* [STATED TASK 1]:
Answer the following questions using the forum thread about guest guitar solos.
(a) Which techniques does Fat-Elf suggest may account for the robot-like sound in the first part of the solo?
(b) What does Krullnar ask about Destiny Potato?
(c) According to jonajon91, to whom was the recorded and edited album sent?
* [STATED TASK 2]: Extend the forum thread about guest guitar solos, starting with the post by Sebski.

* [TEXT SEGMENT]:

Overall I am beyond happy with how this came out, David really is an inspiring musician. And he has more creativity than I've seen most have in such a musical context, I can't see myself not enjoying whatever he puts out. Same with Jakub, that kid is indescribably talented and every time I hear him play a guest solo or anything of the sort I'm ALWAYS blown away by something I've never heard. Can't wait for what else they put out individually and together.


----------



## source field (Nov 18, 2013)

Govan Emmanuel said:


> Awesome. Jakub's solo is the most unique of all three guest guitar solos



what sort of technique/trick he used in the first part of the solo? it sounds like a robot


----------



## Fat-Elf (Nov 18, 2013)

source field said:


> what sort of technique/trick he used in the first part of the solo? it sounds like a robot



If we're talking about the same solo it sounds like heavy palm muting maybe with some chicken picking. Reminds me of some Buckethead stuff really much.


----------



## Krullnar (Nov 19, 2013)

Anyone know if there's still going to be an album from Destiny Potato?


----------



## jonajon91 (Nov 19, 2013)

The last I heard about it, it was recorded, edited and sent to century media. I also heard they were having administration issues and were sat on a lot of paperwork.
I also saw that they have a quite a lot of material that is not on the album with words of a second. (perhaps an EP?)


----------



## Sebski (Nov 19, 2013)

* [Data records]:
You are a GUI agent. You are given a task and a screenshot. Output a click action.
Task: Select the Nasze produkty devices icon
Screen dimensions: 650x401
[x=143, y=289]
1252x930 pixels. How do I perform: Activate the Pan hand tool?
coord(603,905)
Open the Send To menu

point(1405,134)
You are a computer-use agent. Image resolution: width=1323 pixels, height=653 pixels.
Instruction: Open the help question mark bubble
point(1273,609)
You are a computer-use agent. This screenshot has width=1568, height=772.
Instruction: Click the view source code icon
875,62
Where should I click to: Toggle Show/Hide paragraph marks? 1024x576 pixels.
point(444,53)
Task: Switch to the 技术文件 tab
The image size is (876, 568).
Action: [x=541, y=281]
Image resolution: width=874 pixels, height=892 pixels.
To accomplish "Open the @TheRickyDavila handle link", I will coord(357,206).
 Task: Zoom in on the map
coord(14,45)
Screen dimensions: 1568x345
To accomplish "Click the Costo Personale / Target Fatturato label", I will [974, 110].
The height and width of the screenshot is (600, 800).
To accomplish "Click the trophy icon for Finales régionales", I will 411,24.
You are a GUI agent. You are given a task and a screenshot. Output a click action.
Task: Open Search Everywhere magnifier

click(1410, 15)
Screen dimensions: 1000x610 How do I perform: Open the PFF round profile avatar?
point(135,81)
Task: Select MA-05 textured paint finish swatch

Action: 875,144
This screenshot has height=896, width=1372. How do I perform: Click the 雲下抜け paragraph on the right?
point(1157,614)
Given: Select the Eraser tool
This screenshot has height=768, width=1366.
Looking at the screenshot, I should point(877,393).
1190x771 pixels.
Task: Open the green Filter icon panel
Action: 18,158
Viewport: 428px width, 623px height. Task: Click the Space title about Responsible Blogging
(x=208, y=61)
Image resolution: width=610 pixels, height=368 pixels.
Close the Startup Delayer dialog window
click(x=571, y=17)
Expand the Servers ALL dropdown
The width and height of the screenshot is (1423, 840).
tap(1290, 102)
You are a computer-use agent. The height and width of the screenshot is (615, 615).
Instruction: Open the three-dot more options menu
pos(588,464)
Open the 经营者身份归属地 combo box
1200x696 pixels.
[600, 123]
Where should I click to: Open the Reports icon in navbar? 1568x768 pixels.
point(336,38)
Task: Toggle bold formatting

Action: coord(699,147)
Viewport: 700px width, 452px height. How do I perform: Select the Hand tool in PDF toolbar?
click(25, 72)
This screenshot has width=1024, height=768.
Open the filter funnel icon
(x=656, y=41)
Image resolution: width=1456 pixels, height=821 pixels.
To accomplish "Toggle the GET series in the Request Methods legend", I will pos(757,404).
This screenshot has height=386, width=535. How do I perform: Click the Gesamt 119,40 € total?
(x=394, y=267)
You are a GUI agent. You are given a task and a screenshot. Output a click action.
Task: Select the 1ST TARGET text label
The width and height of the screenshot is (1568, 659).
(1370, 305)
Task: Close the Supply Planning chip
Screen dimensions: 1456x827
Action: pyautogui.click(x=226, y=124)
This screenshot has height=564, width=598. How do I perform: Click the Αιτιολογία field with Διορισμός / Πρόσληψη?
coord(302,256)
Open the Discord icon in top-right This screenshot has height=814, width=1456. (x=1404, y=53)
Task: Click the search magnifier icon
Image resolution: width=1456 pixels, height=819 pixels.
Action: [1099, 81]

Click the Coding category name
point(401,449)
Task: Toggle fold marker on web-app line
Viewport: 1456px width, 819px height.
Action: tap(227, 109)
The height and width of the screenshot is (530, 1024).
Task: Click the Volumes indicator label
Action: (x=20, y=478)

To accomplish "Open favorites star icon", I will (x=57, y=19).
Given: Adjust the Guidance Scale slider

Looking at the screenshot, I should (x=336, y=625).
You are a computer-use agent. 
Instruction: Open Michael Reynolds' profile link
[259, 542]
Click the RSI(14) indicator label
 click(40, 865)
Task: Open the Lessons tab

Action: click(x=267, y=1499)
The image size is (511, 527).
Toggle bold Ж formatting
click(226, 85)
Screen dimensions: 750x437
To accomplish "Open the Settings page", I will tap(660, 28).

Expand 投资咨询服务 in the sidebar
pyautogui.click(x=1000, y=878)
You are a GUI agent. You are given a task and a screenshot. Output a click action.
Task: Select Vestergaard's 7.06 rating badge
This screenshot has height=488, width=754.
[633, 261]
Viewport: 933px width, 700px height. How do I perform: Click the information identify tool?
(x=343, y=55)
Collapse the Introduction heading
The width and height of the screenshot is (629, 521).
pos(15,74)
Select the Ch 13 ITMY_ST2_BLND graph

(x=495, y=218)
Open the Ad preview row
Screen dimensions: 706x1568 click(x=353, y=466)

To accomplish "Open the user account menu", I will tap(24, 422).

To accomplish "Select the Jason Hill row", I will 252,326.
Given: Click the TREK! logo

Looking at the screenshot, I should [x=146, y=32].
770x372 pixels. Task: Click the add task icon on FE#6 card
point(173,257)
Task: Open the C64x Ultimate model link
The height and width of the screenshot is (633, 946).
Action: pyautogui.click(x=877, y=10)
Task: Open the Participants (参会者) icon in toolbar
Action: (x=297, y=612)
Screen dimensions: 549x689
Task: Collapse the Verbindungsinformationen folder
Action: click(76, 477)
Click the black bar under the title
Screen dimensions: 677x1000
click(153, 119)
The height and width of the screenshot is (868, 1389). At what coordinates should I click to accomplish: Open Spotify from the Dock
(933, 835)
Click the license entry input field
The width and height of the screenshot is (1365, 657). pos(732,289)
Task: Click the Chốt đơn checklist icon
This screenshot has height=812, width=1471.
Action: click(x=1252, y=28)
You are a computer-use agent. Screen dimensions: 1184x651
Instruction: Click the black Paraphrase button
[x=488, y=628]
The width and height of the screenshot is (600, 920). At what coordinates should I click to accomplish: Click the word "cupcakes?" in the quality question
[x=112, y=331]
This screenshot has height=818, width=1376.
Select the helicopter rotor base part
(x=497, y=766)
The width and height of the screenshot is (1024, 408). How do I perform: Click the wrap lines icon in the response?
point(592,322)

* [TASK ANSWER 1]:
(a) Heavy palm muting, possibly combined with some chicken picking.
(b) Whether there is still going to be an album from Destiny Potato.
(c) Century Media.

* [TASK ANSWER 2]:
I just found this the other day and it's definitely something new. But the only real stand out track is the last one. And it's really frustrating to listen to because it's amazing throughout, but it never goes anywhere. The final chorus has to be one of the most disappointing things because it really feels like it's going somewhere and then it stops.


----------



## Fat-Elf (Nov 19, 2013)

Sebski said:


> I just found this the other day and it's definitely something new. But the only real stand out track is the last one. And it's really frustrating to listen to because it's amazing throughout, but it never goes anywhere. The final chorus has to be one of the most disappointing things because it really feels like it's going somewhere and then it stops.



I gotta admit that the ending of the last of the song is kinda anti-climatic but on the other hand it has kinda nice closure as it ends the same way the Bilo Part I (from the first Bilo EP) starts.

David Maxim Micic - Bilo part I (feat. Jakub Zytecki) - YouTube


----------



## bigswifty (Nov 20, 2013)

Aleksandra's vocals on Smile are _....ing_ unreal. 
So many different vibes coming out of one performance. Wow.
I've never heard anyone capable of turning grit on and off of their voice while holding a pitch and sustaining the note. It's actually quite sexy despite the despair in her tone


----------



## kamello (Nov 22, 2013)

it just keeps getting better and better

definitely one of my faves of the year 

though I got to agree with fat-elf regarding the anti-climatic ending (leaving the suspense at 41:53 for example would been great, ofc it's just my opinion), I listened to the rests of the albums in the project, and it excites me to see how David just kept getting better and better, I have HUGE hopes for the final Bilo album


----------



## Winspear (Nov 22, 2013)

dbrozz said:


> Aleksandra's vocals on Smile are _....ing_ unreal.
> So many different vibes coming out of one performance. Wow.
> I've never heard anyone capable of turning grit on and off of their voice while holding a pitch and sustaining the note. It's actually quite sexy despite the despair in her tone



Yep, easily one of my favourite vocal performances ever. Reminds me of SikTh in the way she captures intensity and emotion there.


----------



## xfilth (Nov 22, 2013)

Amazing album! In my top 3 of 2013 for sure! Feeling a ton of Devin Townsend vibes on this album!


----------



## penguin_316 (Nov 22, 2013)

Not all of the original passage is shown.